Molti negozi, ancora agibili, sono stati dati in affitto. Altri hanno cambiato sede, e non si contano in città i cartelli che avvisano “Ci siamo trasferiti”, “Nuova sede in”, “Di nuovo aperti ma”. Tanti hanno abbandonato il centro. E hanno rialzato la saracinesca all’interno di centri commerciali come L’Aquilone, dove sono trasmigrate anche le bancarelle e gli ambulanti del mercato. “Ti incontri là, alle casse, con gente che eri abituato a salutare sulle panchine”, dice un signore con il cane al guinzaglio, “e ti sembra di vivere in una specie di fiction: riconosci una faccia, ma non sai più dire chi sia perchè ti manca il contesto”.

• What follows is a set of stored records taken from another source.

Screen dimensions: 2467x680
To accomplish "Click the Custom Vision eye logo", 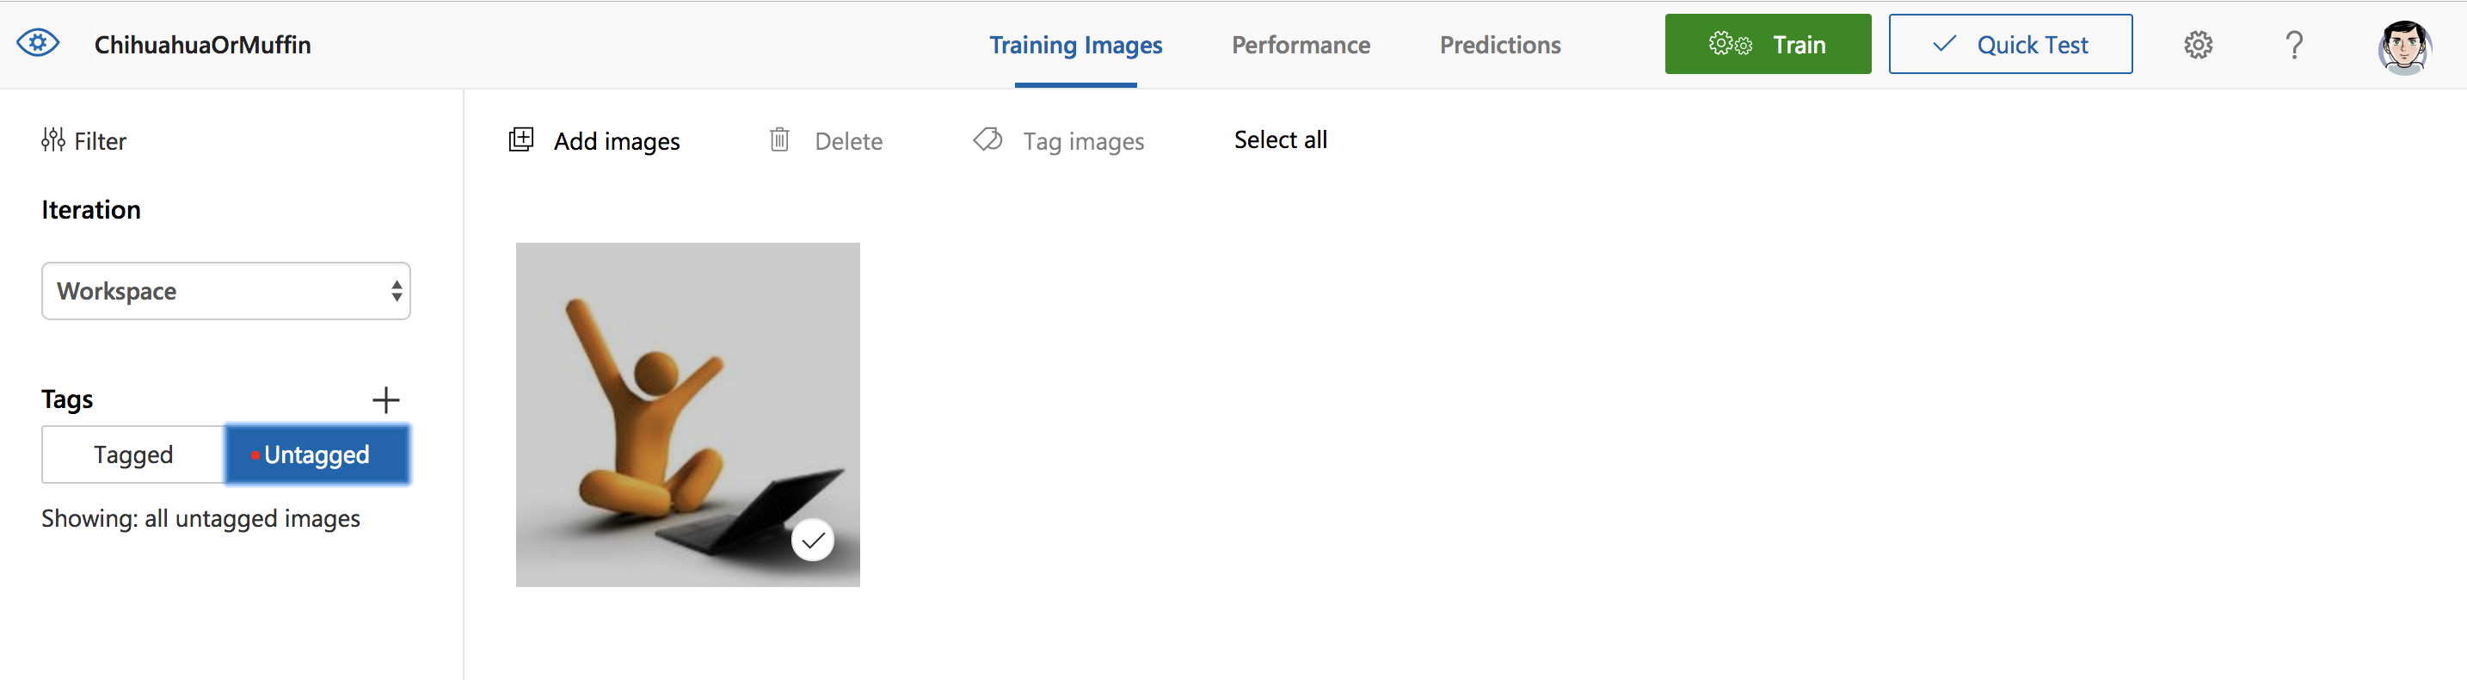I will pyautogui.click(x=38, y=44).
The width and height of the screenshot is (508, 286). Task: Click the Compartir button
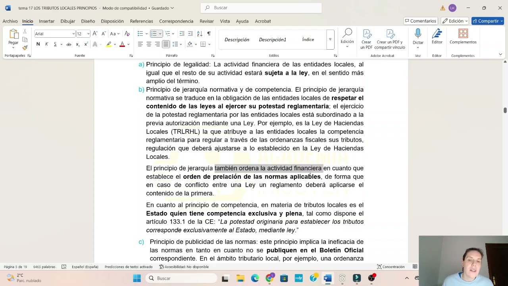pos(488,21)
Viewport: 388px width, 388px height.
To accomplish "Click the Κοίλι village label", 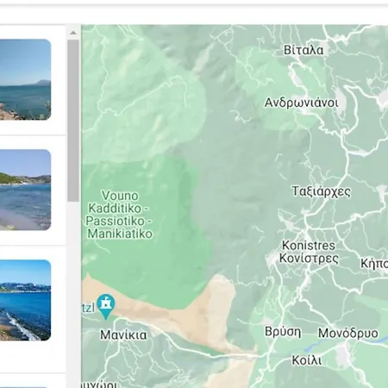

La vita è cambiata per tutti. “Per chi non ha più la casa, ma anche per chi ce l’ha”, racconta Betti Leone, capolista Sel a sostegno del sindaco Massimo Cialente alle prossime elezioni, “perchè tutti abbiamo perso una cosa: la città. È cambiato il ritmo della vita, sono cambiate le relazioni familiari e le abitudini. Gli anziani non sono più autonomi. I tempi per gli spostamenti sono aumentati: per andare in farmacia, per comprare un vestito o fare la spesa, puoi impiegare anche 40 minuti. E il centro di notte è un luogo artefatto, triste, senza alcun controllo sociale”.
Cambiano le piccole abitudini: le cene a casa, se abiti in un prefabbricato, non te le puoi permettere per ragioni di spazio. Meglio una pizzeria, di quelle che si sono moltiplicate nell’enorme periferia che è diventata L’Aquila, o un bel tendone con gonfiabili in affitto per le feste dei bambini. Al cinema si rinuncia, come ricorda la sala Massimo che all’ingresso del centro storico sfoggia la mesta locandina ingiallita de Gli amici del bar Margherita di Pupi Avati, ultimo film proiettato. Era venerdì 3 aprile 2009. Tre giorni dopo, il terremoto.
“Dici: hai perso la casa, hai perso il lavoro, ma perchè non te ne vai?”, si chiede B. È sopravvissuta con la sua bambina al crollo della casa, salvata dal marito che le ha dissepolte, e oggi vive in un prefabbricato. Ma continua a pagare le rate del mutuo “di quattro mura, perchè non mi è rimasto altro. Dici: perchè non te ne vai? Perchè questa è la mia vita. Qui c’è la mia storia. Il crollo fa parte di quello che siamo diventati. Torno qui una volta all’anno, chiedo ai vigili le chiavi del cancello e porto mia figlia a guardare la casa. Per lei è come una favola, per me è questione di sopravvivenza. Confino la rabbia in un angolino del fegato e continuo a sperare che i nostri figli un giorno abbiano una città”.